Divine judgment as physical illness and death (v. 30) -- Paul attributes physical consequences to spiritual sin. Some interpreters take this as a general principle: God may discipline believers through illness and even death for flagrant sin, especially profaning the Supper. Others view it as an apostolic-era judgment, not a permanent pattern. Still others read it less as direct divine punishment than as the natural spiritual consequences of a community torn apart by selfishness.
The distinction between discipline and condemnation (v. 32) is affirmed across traditions.
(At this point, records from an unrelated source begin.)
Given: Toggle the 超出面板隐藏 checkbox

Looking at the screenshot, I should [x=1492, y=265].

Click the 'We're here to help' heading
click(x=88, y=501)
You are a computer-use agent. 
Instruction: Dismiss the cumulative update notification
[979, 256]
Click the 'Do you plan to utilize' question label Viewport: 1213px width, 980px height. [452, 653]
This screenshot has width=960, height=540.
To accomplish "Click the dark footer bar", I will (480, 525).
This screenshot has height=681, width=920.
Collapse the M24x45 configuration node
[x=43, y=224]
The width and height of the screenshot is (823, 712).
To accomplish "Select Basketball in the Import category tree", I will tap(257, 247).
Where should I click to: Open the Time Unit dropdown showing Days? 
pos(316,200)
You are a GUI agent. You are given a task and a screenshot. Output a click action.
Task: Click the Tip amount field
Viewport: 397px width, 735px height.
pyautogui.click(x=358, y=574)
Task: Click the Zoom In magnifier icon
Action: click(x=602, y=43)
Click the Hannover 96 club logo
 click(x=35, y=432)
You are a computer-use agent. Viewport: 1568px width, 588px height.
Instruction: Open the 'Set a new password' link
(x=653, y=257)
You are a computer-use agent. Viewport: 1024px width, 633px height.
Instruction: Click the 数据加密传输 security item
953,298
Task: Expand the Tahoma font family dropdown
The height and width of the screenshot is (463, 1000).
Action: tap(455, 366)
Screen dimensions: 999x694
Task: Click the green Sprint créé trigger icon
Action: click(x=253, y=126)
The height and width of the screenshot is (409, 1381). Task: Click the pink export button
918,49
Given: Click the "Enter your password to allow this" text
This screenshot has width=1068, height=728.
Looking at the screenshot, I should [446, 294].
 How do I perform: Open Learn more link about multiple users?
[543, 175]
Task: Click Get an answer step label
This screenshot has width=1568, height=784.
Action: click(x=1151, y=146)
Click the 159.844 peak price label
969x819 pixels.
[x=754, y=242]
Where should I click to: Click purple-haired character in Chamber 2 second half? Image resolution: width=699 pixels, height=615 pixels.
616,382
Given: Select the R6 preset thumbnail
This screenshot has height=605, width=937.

Paul says the Lord's judgment on believers is paideia ("training, discipline"), not katakrisis ("condemnation") with the world -- remedial, not penal, aiming to correct rather than destroy. Catholic theology connects this to temporal punishment for sin (expiated in purgatory if not in this life), while Protestant theology generally sees fatherly discipline that confirms rather than threatens the believer's salvation (cf. Hebrews 12:5-11).